La música popular no podía ignorar ese sentimiento colectivo
de alteración de parámetros considerados inamovibles, desde su óptica habitual,
la masculina, expresada verbalmente en la letra de los tangos, boleros y
rancheras, y gestualmente en el control de la pareja femenina por los brazos
del hombre durante el baile. Desde los `60 se bailaba separado y se confesaba
sin pudor la desorientación masculina:
Fumé mil puchos mientras
pensaba / qué estará haciendo mi peor es nada. / ¿Qué puedo hacer si ella es
así / con una hippie yo me metí. / Nunca viví nada igual / yo en mi casa y ella
en el bar. / Sale de noche y vuelve de día / dice que estudia filosofía. (Francis
Smith: Yo en mi casa, ella el bar)
¿Cómo saber dónde podía estar una mujer que de pronto se
había vuelto imprevisible, porque no daba cuenta de sus actos (poco importa si
por desordenada o rebelde respecto de la autoridad masculina)?

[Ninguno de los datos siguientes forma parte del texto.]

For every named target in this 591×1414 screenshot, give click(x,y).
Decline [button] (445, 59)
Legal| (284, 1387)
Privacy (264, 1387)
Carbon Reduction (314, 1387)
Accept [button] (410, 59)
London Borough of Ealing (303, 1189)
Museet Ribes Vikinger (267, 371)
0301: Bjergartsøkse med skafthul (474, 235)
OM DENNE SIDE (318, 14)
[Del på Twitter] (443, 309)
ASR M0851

El dato fundamental era que las mujeres no se
resignaban a permanecer entre las cuatro paredes del hogar, dónde se las había
encerrado por generaciones, para mantenerlas a resguardo (según argumentaban
sus guardianes) al margen de los riesgos y penurias de la vida, que los hombres
más fuertes, mejor capacitados o simplemente resignados a la dureza de ese
estilo de vida, afrontaban sin quejarse, todos los días, tanto cuando salían a
trabajar, como cuando se iban de juerga con sus amigos.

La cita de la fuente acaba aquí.